SUC三谷会、旅行を楽しんだ後はしっかり勉強です。

今回から、弁護士業務と税務について学んでいきます。

詳しい税金の計算の場面では税理士に確認してもらいますが、おおよそどのようなケースでどのような税金がかかるのか、というイメージをつかんでおくことは弁護士にとっても必要です。

今回は、日弁連の連続研修講座を使って、譲渡所得課税の基礎を学びました。

 

・譲渡所得の基本的な考え方は、「総収入」から、「取得費」、「譲渡に要した費用」を控除し、「特別控除額」を控除した金額。

・取得費については、相続財産に係る取得費加算の特例があり、相続税を取得費として扱える場合がある。

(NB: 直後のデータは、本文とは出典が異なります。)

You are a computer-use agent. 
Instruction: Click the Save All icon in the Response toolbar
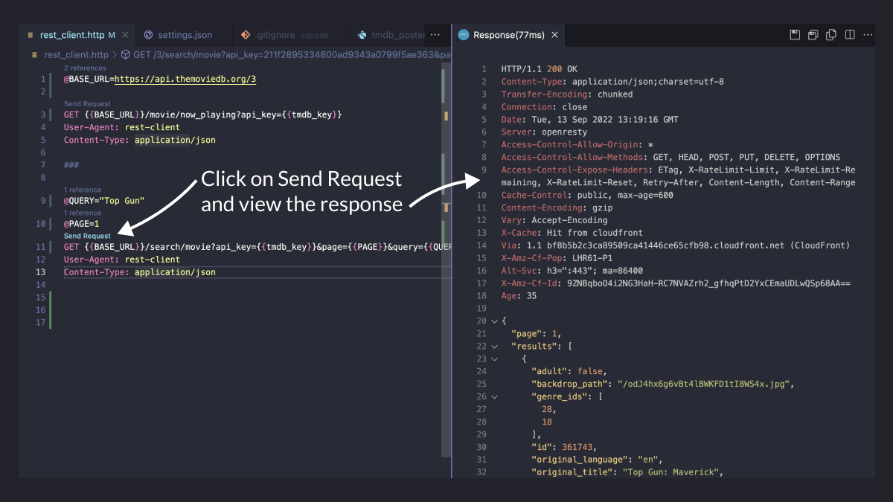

・譲渡費用には、仲介手数料、登記費用など譲渡のために直接要した費用のほか、立ち退き料や取り壊し費用など譲渡の準備行為に要した費用も含まれる。

・譲渡した資産の種類によって課税関係が変わり、たとえば棚卸資産の譲渡は事業所得となる場合がある。

・講学上は、譲渡所得は申告総合課税が原則。原則にあてはまる例は、ゴルフ会員権。

・一方、実務上、譲渡所得が問題となるケースのほとんどは、土地建物の譲渡(長期譲渡(5年超の所有))と株式の譲渡であり、どちらも税率20%(所得税15%、住民税5%))、申告分離課税

・譲渡所得課税の例外としては、①資力を喪失して強制換価手続による資産の譲渡による所得その他これに類するものとして政令で定める所得の非課税、②保証債務を履行し、求償権の全部又は一部を行使することができなかった場合の特例、があることを押さえておき、特例要件を裏付ける証拠を残しておくようにする。

・離婚事案においては、離婚前に譲渡してしまうと、居住用資産を譲渡した場合の3000万円の特別控除を使えないので注意する。

・無償譲渡の場合には、譲渡人・譲受人が個人か法人かによって課税関係が異なるので注意が必要。